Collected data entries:
------------------------------------------------

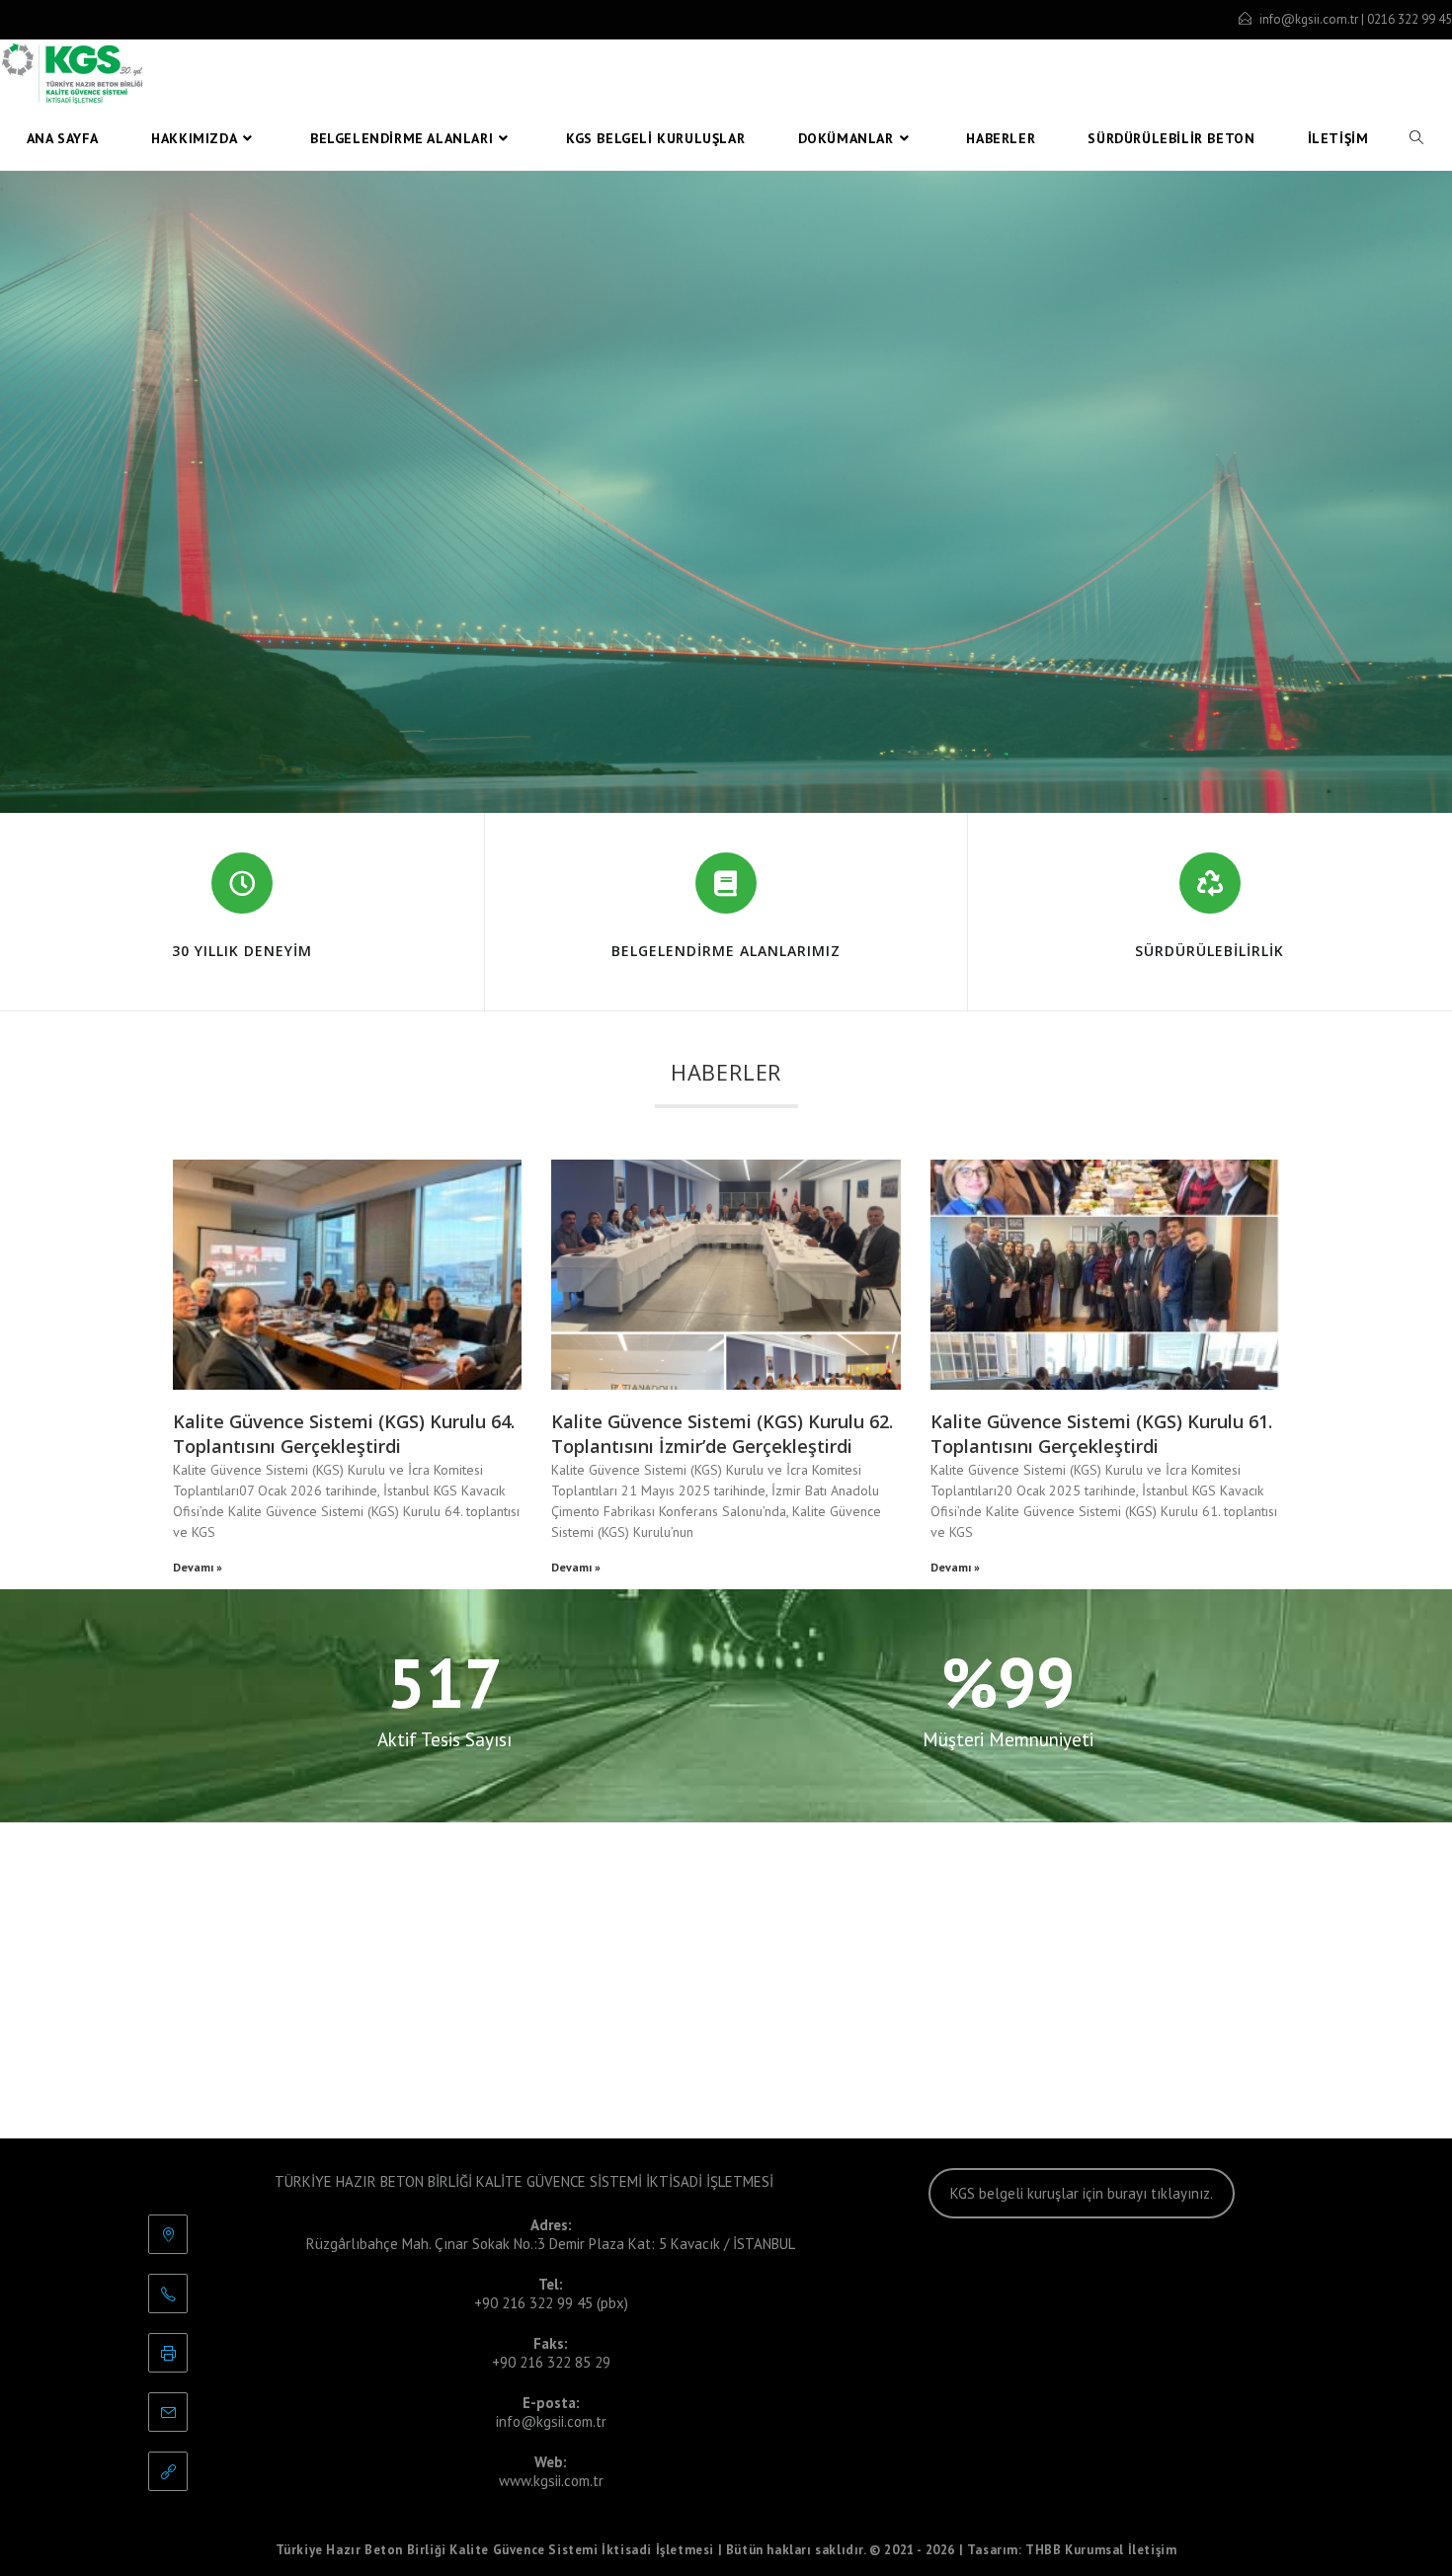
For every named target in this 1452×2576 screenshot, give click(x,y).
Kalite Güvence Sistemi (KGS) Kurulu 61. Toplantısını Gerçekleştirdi (1101, 1433)
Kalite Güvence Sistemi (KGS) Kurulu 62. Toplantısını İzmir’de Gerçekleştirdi (722, 1433)
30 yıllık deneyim (242, 950)
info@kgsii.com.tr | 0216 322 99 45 (1355, 19)
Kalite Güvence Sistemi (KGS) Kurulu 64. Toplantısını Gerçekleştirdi (344, 1433)
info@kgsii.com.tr (551, 2421)
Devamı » (197, 1567)
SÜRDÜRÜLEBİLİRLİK (1209, 950)
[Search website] (1416, 138)
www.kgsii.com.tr (551, 2480)
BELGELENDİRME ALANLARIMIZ (726, 950)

------------------------------------------------

_ASSIGNMENT_: Give again, word for word, the lines above from the first one through the one containing "[Search website] (1416, 138)"; no pictures.

_REPLY TO THE EXERCISE_:
For every named target in this 1452×2576 screenshot, give click(x,y).
Kalite Güvence Sistemi (KGS) Kurulu 61. Toplantısını Gerçekleştirdi (1101, 1433)
Kalite Güvence Sistemi (KGS) Kurulu 62. Toplantısını İzmir’de Gerçekleştirdi (722, 1433)
30 yıllık deneyim (242, 950)
info@kgsii.com.tr | 0216 322 99 45 (1355, 19)
Kalite Güvence Sistemi (KGS) Kurulu 64. Toplantısını Gerçekleştirdi (344, 1433)
info@kgsii.com.tr (551, 2421)
Devamı » (197, 1567)
SÜRDÜRÜLEBİLİRLİK (1209, 950)
[Search website] (1416, 138)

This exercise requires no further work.